Tautan-tautan Akses

Memahami Surga Tanpa Harus Mempertentangkan


Para pemuka agama di Surabaya berdialog mengenai "Surga Milik Siapa" di Kampus UKWMS sebagai upaya merekatkan persatuan dan kesatuan di kalangan umat beragama di Indonesia. (Foto: VOA/Petrus Riski).
Para pemuka agama di Surabaya berdialog mengenai "Surga Milik Siapa" di Kampus UKWMS sebagai upaya merekatkan persatuan dan kesatuan di kalangan umat beragama di Indonesia. (Foto: VOA/Petrus Riski).

Perselisihan dan pertentangan berlatarbelakang agama, akhir-akhir ini banyak mewarnai media sosial di Indonesia. Pembahasan mengenai surga juga menjadi perdebatan dan memunculkan klaim yang benar antara satu sama lain. Sejumlah tokoh lintas agama menggelar dialog bersama, di Kampus Universitas Katolik Widya Mandala Surabaya, untuk mencari kesamaan makna surga bagi setiap agama dan keyakinan yang ada di Indonesia.
- - -
PERSYARATAN.
- a) Tuliskan ulang tanpa perubahan bagian kutipan halaman dari "Tautan-tautan Akses" sampai "ada di Indonesia.".
- b) Menurut kutipan halaman, di kampus mana sejumlah tokoh lintas agama menggelar dialog bersama?

BARIS DATA.
- - -
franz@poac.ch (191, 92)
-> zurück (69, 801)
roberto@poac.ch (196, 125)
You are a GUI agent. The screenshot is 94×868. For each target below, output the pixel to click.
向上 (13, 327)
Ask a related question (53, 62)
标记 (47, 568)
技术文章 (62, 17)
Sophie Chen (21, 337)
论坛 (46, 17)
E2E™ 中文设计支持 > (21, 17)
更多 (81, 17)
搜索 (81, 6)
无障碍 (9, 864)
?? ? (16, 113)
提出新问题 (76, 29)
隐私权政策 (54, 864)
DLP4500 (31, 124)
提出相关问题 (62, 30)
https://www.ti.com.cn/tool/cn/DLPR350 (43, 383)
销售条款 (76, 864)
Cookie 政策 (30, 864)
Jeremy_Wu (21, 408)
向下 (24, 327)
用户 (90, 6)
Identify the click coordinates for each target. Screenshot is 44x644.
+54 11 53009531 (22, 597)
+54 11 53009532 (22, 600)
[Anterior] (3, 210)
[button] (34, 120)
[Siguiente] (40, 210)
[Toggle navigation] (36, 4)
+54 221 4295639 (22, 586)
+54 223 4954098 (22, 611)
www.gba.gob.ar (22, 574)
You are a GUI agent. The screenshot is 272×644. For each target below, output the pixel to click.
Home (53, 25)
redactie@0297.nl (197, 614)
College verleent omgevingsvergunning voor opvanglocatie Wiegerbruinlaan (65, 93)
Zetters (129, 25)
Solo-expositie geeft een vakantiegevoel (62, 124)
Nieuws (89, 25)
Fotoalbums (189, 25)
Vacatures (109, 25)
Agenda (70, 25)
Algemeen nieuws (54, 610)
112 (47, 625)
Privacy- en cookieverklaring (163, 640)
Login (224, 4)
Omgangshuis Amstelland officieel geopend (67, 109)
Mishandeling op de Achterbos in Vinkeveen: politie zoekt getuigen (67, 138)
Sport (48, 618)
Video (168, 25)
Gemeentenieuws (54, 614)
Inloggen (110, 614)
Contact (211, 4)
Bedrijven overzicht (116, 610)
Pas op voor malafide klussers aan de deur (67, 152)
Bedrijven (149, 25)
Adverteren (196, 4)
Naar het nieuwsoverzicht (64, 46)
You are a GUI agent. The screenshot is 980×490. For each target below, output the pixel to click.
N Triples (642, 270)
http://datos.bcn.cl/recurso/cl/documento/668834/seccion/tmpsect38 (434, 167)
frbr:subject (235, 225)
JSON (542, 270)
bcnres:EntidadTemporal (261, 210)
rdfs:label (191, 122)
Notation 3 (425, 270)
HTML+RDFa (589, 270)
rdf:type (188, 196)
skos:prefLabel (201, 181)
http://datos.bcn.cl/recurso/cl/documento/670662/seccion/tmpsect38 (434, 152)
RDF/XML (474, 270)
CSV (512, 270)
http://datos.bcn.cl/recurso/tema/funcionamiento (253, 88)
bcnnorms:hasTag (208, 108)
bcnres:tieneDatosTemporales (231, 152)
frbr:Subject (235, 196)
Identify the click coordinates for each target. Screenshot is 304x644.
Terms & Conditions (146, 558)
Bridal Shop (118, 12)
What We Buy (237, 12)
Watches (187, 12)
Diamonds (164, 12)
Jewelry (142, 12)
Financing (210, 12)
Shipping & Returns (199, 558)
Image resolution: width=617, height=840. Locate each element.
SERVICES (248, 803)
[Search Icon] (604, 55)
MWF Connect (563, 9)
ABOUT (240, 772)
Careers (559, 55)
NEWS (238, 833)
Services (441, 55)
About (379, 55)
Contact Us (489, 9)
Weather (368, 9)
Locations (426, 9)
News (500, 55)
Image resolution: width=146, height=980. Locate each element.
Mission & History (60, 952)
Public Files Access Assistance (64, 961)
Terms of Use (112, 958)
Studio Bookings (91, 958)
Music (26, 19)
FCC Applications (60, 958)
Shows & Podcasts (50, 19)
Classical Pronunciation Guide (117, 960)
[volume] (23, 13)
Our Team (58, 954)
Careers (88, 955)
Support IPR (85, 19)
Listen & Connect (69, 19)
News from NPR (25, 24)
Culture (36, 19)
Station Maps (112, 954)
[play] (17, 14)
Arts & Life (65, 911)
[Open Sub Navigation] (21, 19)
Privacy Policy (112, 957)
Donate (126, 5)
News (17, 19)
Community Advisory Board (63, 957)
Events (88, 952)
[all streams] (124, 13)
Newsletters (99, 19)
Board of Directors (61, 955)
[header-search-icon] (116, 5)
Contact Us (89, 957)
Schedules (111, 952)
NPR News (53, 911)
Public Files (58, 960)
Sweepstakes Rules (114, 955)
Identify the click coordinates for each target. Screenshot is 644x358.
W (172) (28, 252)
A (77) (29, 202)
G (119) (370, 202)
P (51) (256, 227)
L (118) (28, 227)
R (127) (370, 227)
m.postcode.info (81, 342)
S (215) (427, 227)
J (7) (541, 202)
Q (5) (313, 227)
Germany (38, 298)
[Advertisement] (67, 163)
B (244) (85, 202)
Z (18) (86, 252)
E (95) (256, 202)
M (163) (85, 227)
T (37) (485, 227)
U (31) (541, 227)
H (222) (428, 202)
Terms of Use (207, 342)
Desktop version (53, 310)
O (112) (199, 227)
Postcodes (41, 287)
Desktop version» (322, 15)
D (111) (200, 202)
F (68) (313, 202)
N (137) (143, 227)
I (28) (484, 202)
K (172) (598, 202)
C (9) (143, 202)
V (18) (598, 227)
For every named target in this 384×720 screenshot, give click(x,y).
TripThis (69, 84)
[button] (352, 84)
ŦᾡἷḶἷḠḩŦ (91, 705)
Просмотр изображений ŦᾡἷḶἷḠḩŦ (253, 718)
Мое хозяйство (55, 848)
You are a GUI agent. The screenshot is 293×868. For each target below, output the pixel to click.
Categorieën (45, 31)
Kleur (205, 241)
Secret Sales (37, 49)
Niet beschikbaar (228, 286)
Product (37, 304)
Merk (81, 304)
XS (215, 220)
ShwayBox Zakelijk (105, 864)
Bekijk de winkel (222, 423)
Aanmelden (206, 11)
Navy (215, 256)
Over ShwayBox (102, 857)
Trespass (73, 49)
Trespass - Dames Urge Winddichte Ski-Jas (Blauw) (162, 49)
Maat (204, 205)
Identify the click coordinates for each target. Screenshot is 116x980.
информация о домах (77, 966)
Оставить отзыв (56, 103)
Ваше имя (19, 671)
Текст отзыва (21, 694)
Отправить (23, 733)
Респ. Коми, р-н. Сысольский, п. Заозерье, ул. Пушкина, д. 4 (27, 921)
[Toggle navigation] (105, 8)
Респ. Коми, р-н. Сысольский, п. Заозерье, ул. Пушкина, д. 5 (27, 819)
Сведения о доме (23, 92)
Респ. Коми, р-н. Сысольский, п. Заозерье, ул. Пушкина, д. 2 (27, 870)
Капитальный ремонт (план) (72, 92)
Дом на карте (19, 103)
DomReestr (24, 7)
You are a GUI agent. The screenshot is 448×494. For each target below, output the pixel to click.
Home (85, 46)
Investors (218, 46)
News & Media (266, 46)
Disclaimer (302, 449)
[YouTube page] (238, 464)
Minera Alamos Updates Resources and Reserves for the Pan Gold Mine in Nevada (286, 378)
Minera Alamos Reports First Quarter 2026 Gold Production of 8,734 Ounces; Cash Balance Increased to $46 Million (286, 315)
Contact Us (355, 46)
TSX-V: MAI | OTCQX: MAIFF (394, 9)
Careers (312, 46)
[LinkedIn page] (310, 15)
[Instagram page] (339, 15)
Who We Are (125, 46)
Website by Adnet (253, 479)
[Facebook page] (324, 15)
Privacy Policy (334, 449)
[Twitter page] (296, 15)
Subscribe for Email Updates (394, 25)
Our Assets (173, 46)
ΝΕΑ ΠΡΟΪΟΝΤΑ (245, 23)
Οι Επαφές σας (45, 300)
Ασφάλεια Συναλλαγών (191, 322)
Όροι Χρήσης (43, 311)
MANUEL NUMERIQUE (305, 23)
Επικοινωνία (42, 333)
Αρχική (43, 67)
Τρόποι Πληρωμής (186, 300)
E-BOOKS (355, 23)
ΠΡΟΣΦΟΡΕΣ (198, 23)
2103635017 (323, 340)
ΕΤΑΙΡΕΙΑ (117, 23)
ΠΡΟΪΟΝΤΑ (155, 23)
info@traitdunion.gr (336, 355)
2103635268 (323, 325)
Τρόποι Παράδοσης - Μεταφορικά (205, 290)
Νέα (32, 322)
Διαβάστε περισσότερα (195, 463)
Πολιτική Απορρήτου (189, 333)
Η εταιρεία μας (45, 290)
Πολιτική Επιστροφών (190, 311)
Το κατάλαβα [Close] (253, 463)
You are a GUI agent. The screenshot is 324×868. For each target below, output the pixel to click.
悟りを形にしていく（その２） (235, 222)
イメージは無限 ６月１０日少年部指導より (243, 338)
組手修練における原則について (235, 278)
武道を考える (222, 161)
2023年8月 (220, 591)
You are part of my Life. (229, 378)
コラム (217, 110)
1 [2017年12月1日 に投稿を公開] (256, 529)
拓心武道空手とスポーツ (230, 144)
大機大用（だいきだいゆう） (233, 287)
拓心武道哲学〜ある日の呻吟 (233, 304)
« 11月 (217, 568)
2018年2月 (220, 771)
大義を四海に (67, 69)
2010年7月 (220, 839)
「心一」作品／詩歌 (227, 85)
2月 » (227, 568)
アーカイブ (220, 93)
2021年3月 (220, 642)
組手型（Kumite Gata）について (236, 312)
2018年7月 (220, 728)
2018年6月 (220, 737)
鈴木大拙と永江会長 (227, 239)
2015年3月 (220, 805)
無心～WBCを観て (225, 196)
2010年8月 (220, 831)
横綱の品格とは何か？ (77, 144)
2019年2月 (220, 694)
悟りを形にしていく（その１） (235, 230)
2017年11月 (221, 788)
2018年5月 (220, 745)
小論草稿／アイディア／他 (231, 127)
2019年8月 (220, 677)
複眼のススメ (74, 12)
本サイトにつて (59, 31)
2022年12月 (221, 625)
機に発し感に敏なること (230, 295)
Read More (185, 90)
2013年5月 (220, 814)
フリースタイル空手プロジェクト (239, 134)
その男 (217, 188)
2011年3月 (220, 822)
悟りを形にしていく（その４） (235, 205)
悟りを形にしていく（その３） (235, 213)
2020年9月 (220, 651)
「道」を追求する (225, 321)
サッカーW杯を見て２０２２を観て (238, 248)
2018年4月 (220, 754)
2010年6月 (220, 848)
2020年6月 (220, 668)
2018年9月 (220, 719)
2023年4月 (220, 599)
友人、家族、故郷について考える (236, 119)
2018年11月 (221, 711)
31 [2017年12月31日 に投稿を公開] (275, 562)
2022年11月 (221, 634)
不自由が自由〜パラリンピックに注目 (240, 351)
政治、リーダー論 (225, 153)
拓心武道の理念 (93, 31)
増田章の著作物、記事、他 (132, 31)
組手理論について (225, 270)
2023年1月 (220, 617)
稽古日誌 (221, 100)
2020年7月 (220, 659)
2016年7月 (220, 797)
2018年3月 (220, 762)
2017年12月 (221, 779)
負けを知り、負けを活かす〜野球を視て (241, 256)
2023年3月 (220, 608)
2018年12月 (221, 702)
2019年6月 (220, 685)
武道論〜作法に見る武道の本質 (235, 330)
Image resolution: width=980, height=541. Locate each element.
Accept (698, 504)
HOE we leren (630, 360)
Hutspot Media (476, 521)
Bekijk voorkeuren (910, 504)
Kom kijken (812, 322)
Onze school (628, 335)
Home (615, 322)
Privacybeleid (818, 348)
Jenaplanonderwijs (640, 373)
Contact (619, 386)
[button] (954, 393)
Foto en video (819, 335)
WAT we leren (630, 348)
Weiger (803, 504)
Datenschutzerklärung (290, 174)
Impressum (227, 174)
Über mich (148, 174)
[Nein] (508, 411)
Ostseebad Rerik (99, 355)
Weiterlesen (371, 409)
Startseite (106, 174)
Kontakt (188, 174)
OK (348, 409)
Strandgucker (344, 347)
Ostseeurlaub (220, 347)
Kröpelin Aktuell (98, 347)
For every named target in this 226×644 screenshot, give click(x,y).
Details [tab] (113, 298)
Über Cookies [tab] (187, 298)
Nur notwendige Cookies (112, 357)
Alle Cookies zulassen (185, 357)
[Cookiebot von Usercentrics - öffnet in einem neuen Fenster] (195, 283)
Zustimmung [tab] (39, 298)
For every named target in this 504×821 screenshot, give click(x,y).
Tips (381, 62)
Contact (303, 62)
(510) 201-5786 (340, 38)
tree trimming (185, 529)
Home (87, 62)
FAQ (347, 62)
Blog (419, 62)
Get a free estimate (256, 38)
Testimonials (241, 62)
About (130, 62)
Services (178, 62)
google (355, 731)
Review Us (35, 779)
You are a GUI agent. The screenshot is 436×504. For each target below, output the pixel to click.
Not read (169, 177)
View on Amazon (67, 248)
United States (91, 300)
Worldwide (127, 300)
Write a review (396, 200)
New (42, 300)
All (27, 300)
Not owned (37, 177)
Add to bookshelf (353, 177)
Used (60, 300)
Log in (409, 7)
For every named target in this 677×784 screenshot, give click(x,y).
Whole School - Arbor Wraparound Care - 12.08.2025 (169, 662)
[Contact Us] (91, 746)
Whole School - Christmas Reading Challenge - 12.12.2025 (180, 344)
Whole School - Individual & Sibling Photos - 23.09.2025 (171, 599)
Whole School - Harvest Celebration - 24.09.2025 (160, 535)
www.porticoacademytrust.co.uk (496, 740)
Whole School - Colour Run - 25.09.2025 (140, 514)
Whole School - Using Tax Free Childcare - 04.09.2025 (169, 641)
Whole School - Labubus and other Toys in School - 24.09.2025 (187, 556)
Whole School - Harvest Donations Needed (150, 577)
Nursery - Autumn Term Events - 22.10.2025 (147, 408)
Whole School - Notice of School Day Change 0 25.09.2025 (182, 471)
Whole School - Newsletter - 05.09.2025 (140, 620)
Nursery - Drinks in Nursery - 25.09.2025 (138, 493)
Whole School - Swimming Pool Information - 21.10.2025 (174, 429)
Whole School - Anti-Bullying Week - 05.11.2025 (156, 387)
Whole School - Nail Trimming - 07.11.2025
- - -
JAWABAN AKHIR.
- a)
Tautan-tautan Akses

Memahami Surga Tanpa Harus Mempertentangkan


Para pemuka agama di Surabaya berdialog mengenai "Surga Milik Siapa" di Kampus UKWMS sebagai upaya merekatkan persatuan dan kesatuan di kalangan umat beragama di Indonesia. (Foto: VOA/Petrus Riski).
Para pemuka agama di Surabaya berdialog mengenai "Surga Milik Siapa" di Kampus UKWMS sebagai upaya merekatkan persatuan dan kesatuan di kalangan umat beragama di Indonesia. (Foto: VOA/Petrus Riski).

Perselisihan dan pertentangan berlatarbelakang agama, akhir-akhir ini banyak mewarnai media sosial di Indonesia. Pembahasan mengenai surga juga menjadi perdebatan dan memunculkan klaim yang benar antara satu sama lain. Sejumlah tokoh lintas agama menggelar dialog bersama, di Kampus Universitas Katolik Widya Mandala Surabaya, untuk mencari kesamaan makna surga bagi setiap agama dan keyakinan yang ada di Indonesia.

- b) Di Kampus Universitas Katolik Widya Mandala Surabaya.